> [Exercise]
From the line below containing "Expand the CD/DVD 種類 dropdown" to the final line, print each line exactly as written. No pictures belong in the copy.
BEGIN Excerpted records
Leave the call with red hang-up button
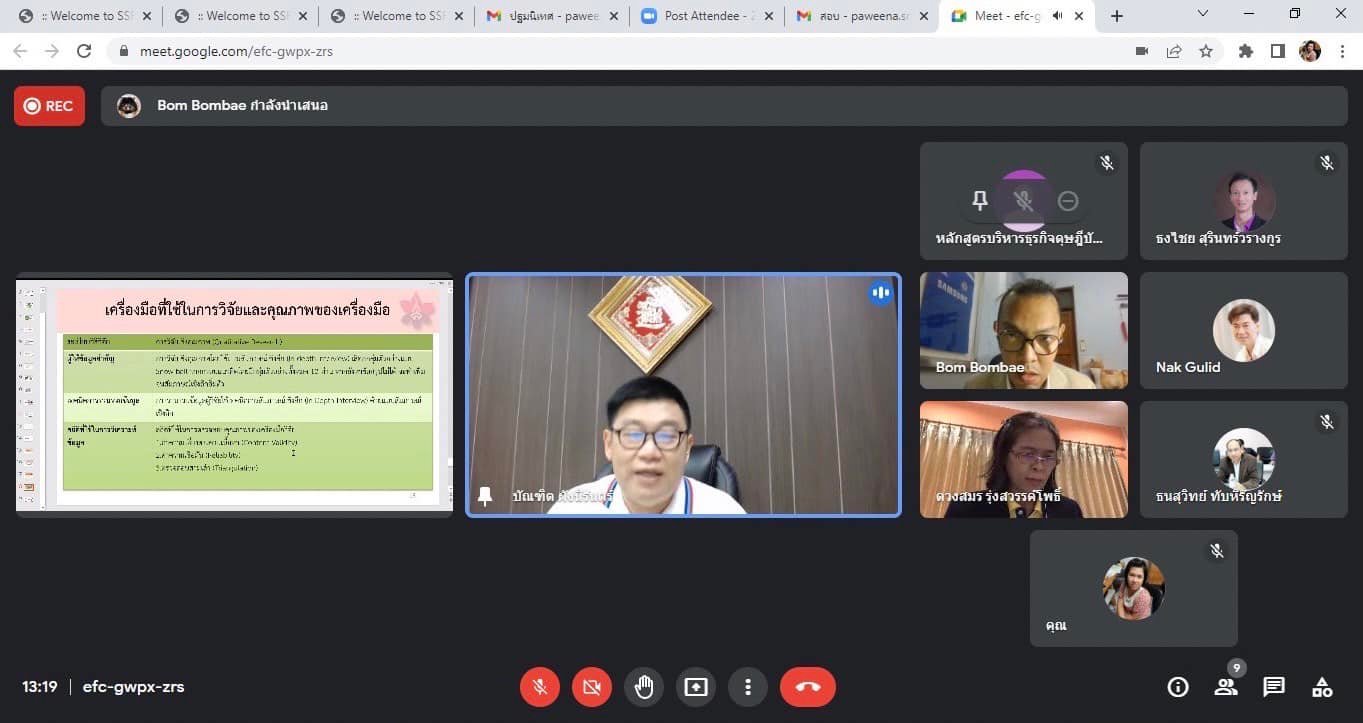1363x723 pixels. pyautogui.click(x=808, y=687)
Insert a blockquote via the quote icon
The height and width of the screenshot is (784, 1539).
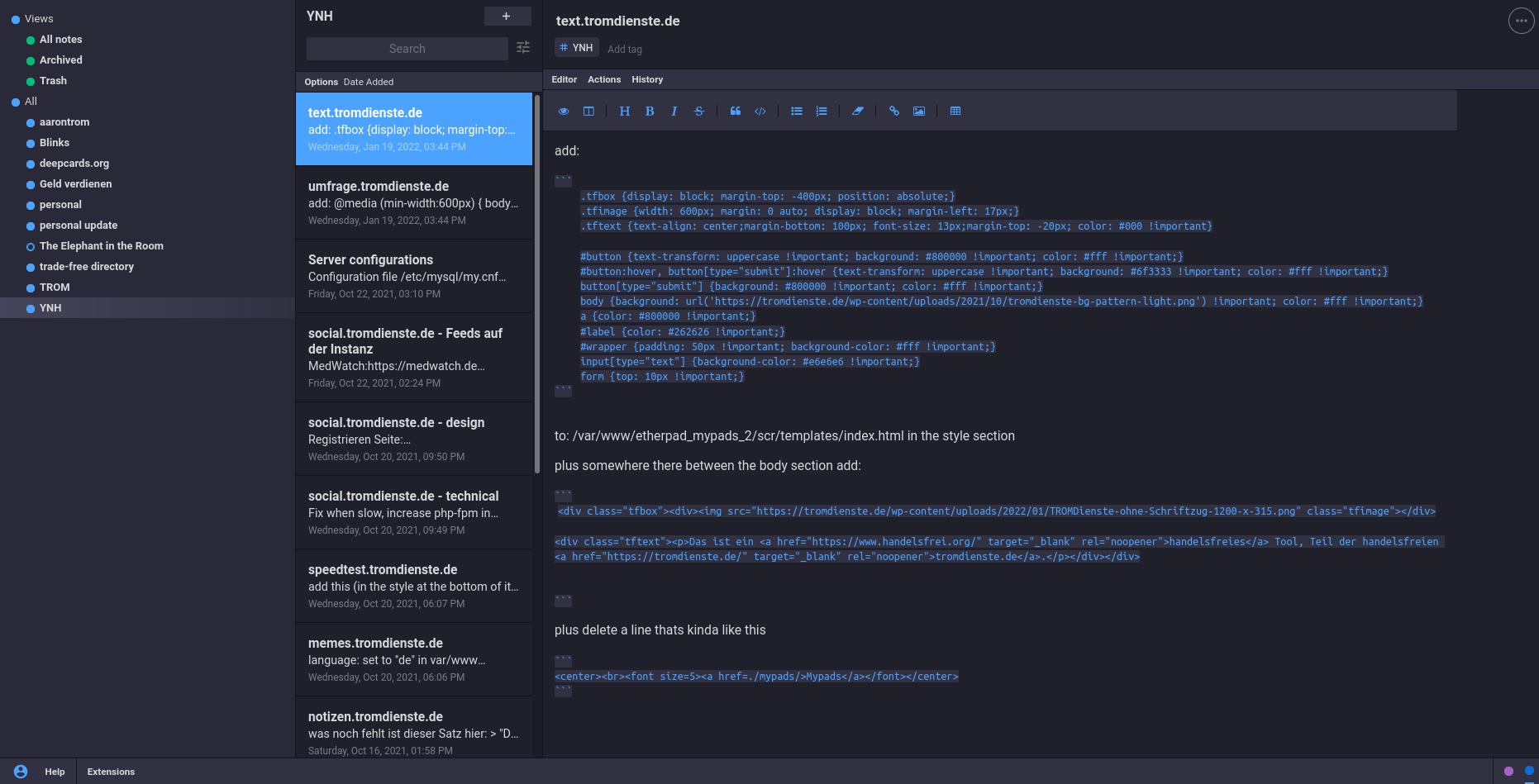point(735,112)
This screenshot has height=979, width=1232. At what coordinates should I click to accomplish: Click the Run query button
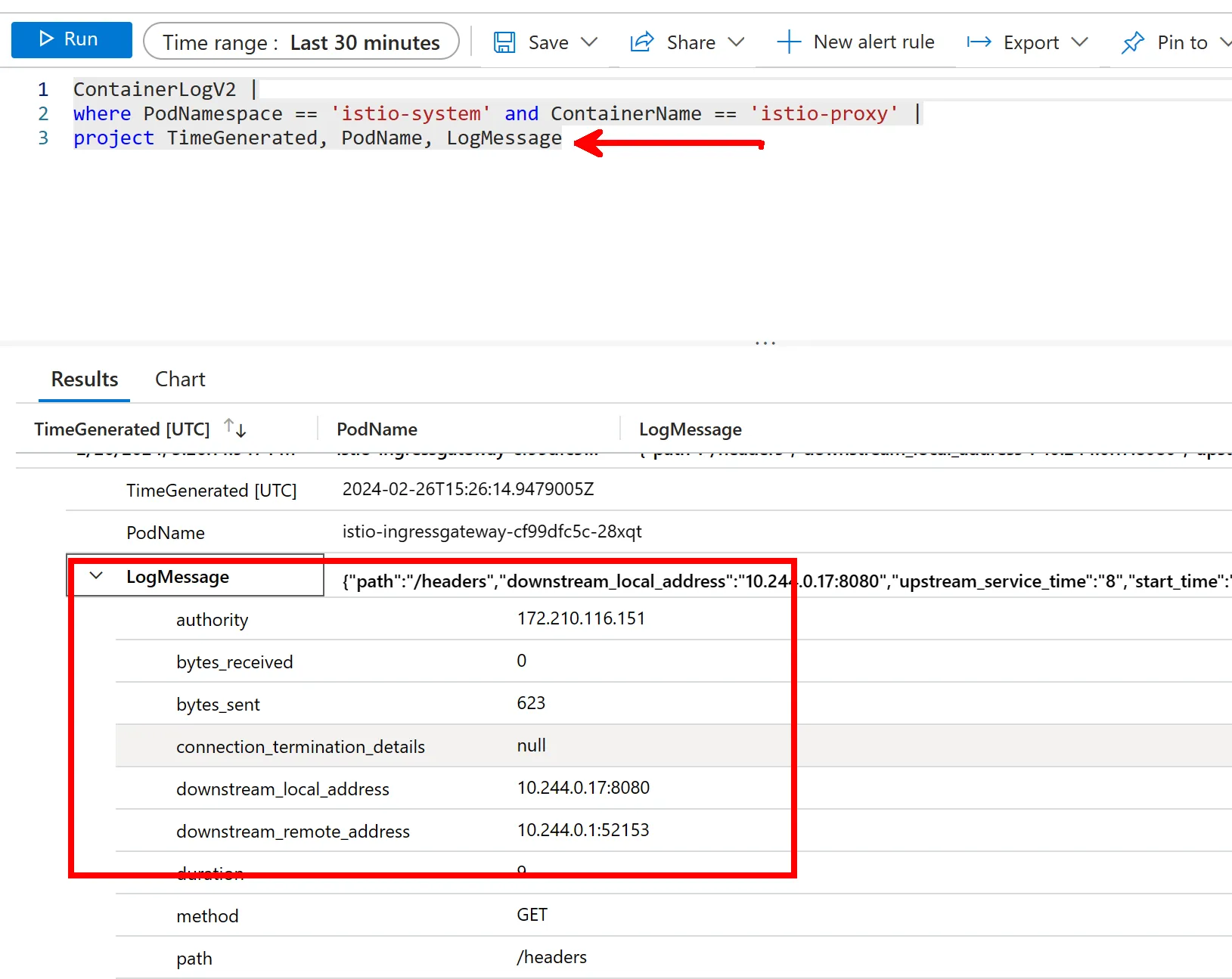coord(71,39)
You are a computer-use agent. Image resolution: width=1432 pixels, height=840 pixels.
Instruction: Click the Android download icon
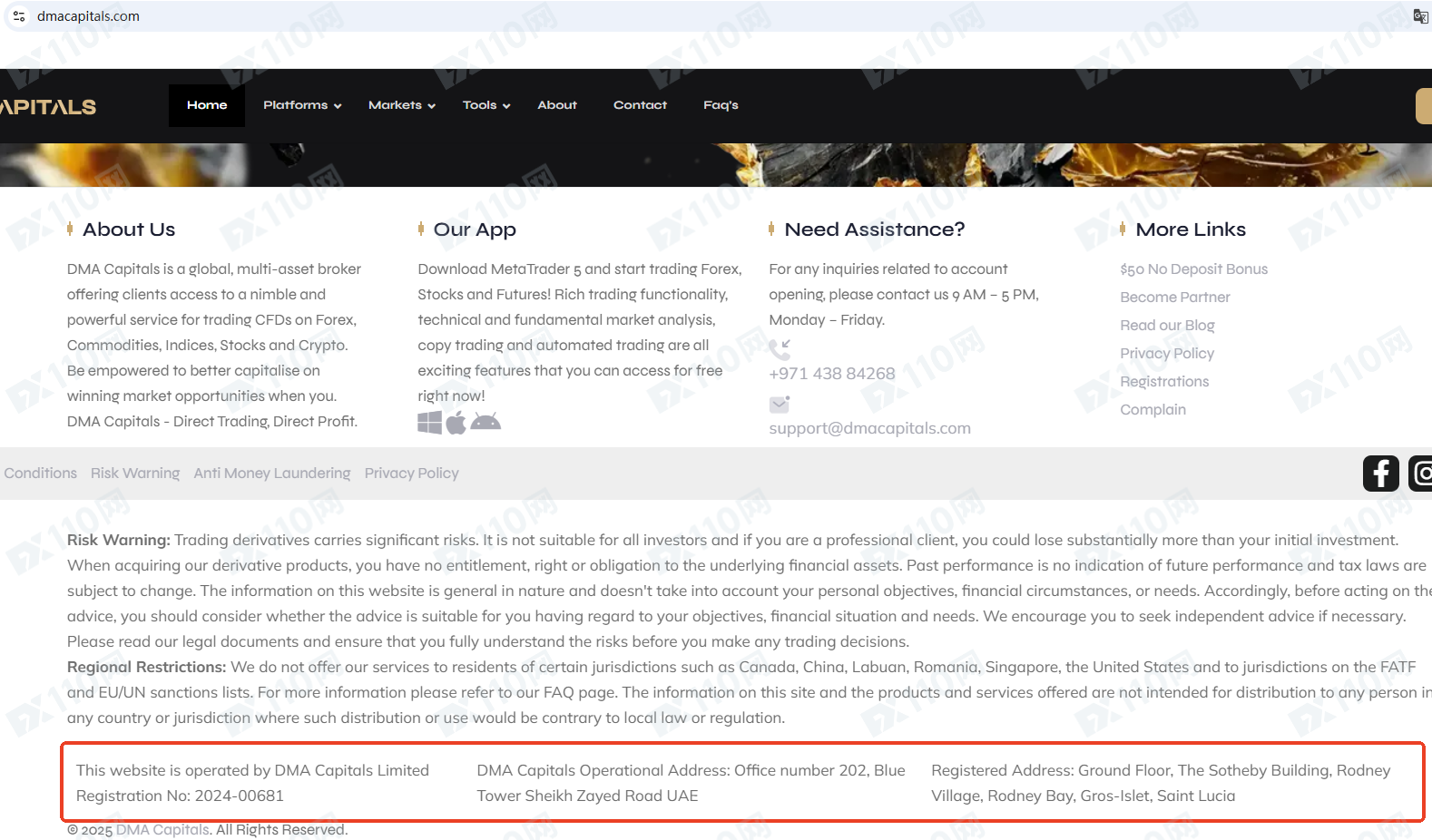coord(486,422)

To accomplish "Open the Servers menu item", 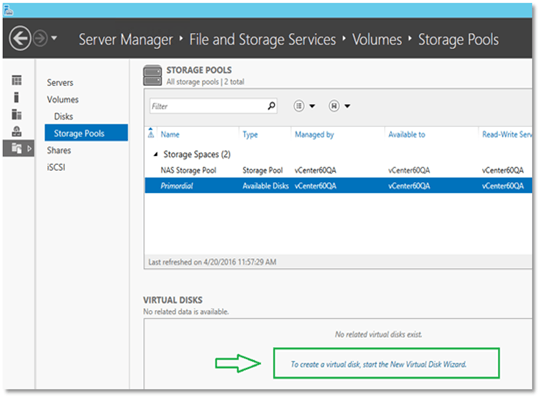I will pyautogui.click(x=60, y=83).
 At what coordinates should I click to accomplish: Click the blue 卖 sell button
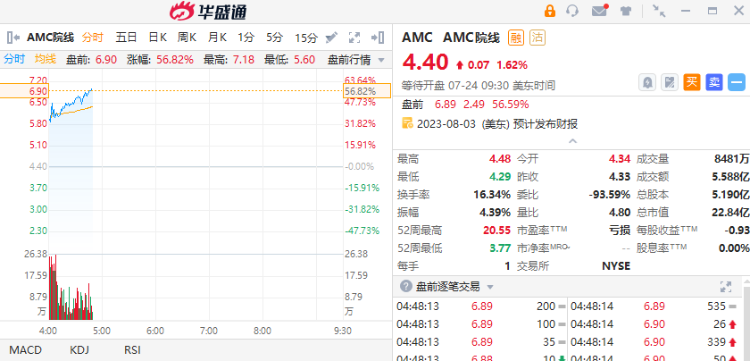(x=714, y=83)
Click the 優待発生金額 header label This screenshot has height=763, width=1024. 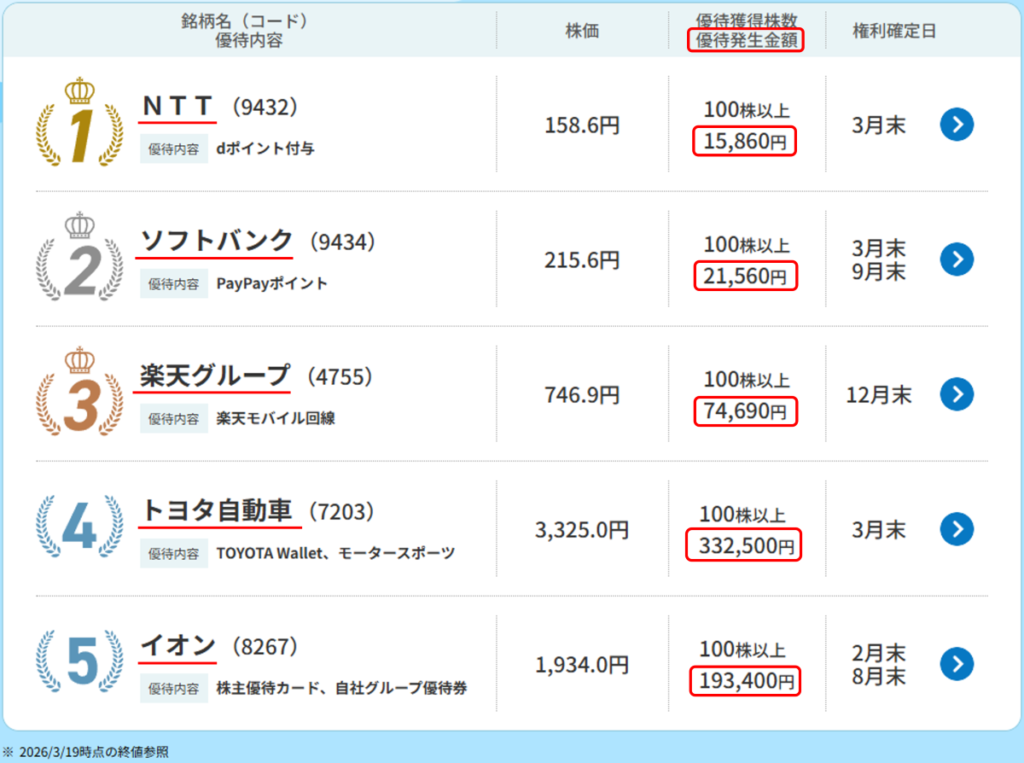[745, 39]
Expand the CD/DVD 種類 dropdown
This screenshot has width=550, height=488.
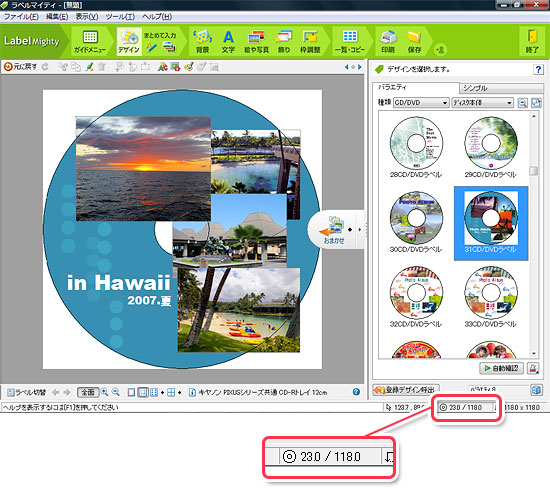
END Excerpted records
> [Solved exercise]
Expand the CD/DVD 種類 dropdown
This screenshot has width=550, height=488.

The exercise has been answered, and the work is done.